Na área 06 o processo de salinização se apresenta intenso e há a presença de um curso fluvial circundando uma parte da área. Nessa área o solo na estação chuvosa estava muito encharcado e semissólido e na estação seca foi possível verificar um solo mais compacto, com rachadura em alguns locais com os sais aflorando. A presença da água proveniente do curso

fluvial na área intensifica ainda mais o intemperismo químico das rochas e consequentemente haverá uma maior diluição dos saís solúveis, agravando ainda mais a problemática da salinização (

Figura 38).

Figura 38 - Área 06 solo salino-sódico drenado por curso fluvial: mata ciliar do canal. (SANTOS, S. J. S, 2014).

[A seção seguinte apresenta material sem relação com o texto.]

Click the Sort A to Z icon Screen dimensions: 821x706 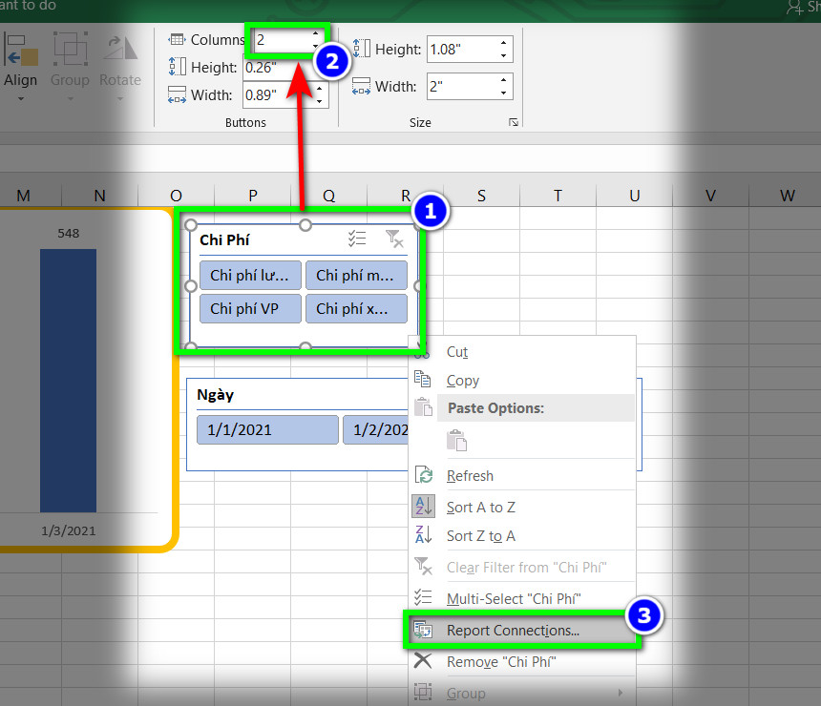tap(423, 507)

A altitude do território se eleva em direção ao sul do perímetro irrigado, sendo o relevo marcado por topografias irregulares, recortadas por canais fluviais. Com as análises constatou-se que há uma contenção natural da salinidade para as áreas mais rebaixadas ao norte. O rio São Francisco está localizado ao norte do perímetro irrigado, parte rebaixada do território, marcada pela transição do pediplano sertanejo para um relevo mais erodido. Essa análise se torna relevante para entender a espacialização da salinização dentro do Perímetro Irrigado Jacaré-Curituba. Os rios que drenam a maior parcela das áreas salinizadas não estão em contato direto com o rio São Francisco, mas compõem a rede de drenagem da sub-bacia do rio Jacaré.

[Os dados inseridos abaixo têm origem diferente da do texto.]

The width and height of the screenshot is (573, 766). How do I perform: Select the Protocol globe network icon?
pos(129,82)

Por se tratar de um território utilizado intensamente pela prática agrícola, os impactos ocasionados pela lixiviação dos saís poderão desencadear a perda da qualidade das águas e

danos à biota desses cursos fluviais. Na área 01 foi possível verificar a degradação que o processo de salinização causou numa parte do curso fluvial que drena a propriedade. Por meio da análise da paisagem constatou-se a vegetação ciliar seca, pela toxidade dos saís, e em alguns trechos inexistentes, o que favorece a intensidade dos processos do intemperismo e da erosão (Figura 39).

Figura 39: Área 01 com solo salino: curso fluvial degradado pela ação do aumento da salinidade (SANTOS, S. J. S, 2014).